__WORKING DATA__:

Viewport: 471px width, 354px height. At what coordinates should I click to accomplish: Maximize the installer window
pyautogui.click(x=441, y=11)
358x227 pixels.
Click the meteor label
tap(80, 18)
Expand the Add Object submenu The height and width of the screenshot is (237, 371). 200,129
==
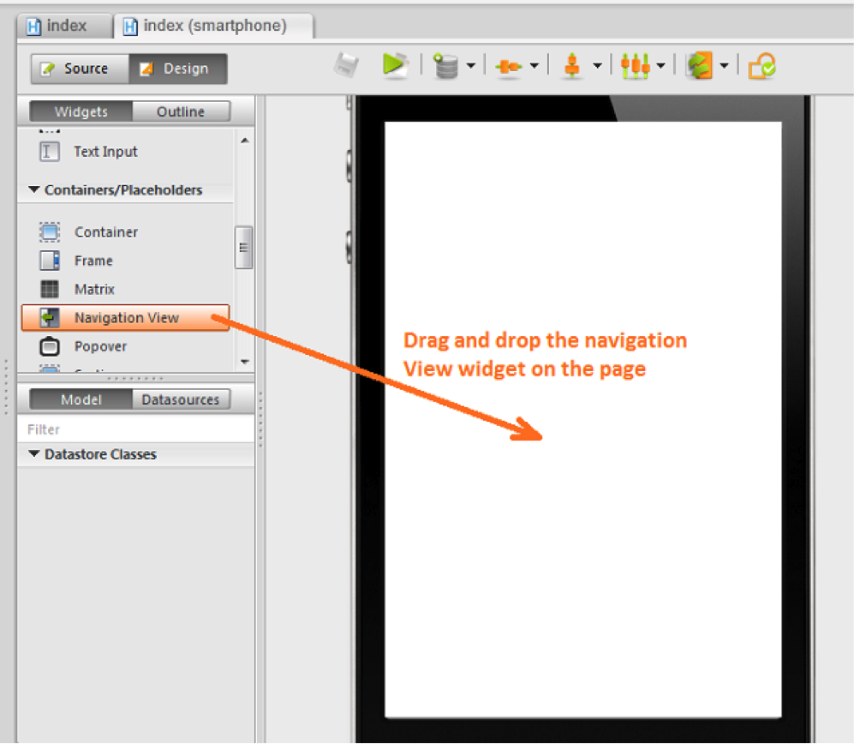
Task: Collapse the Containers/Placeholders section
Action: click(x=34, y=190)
--
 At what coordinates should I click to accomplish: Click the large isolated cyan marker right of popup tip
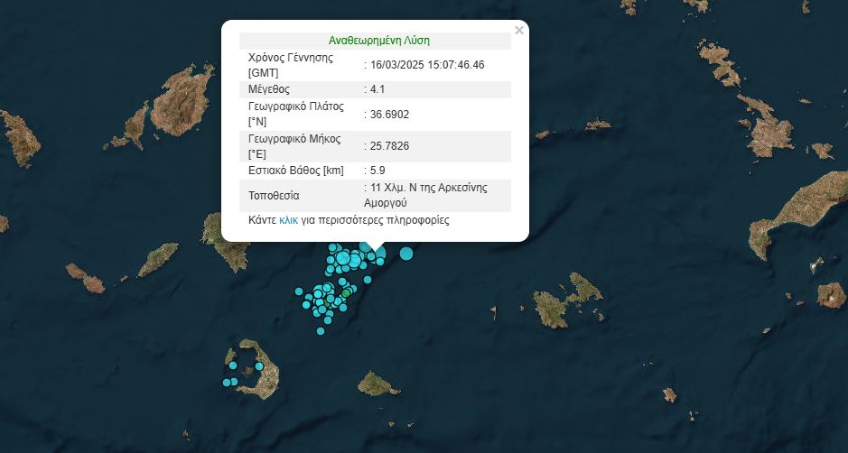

__EXERCISE AIM__:
Reproduce everything from the line containing "Viewport: 471px width, 354px" down to the line containing "tap(80, 18)", replacing "meteor" with "comet" and leaving all else unchanged.

__TASK OUTPUT__:
Viewport: 471px width, 354px height. At what coordinates should I click to accomplish: Maximize the installer window
pyautogui.click(x=441, y=11)
358x227 pixels.
Click the comet label
tap(80, 18)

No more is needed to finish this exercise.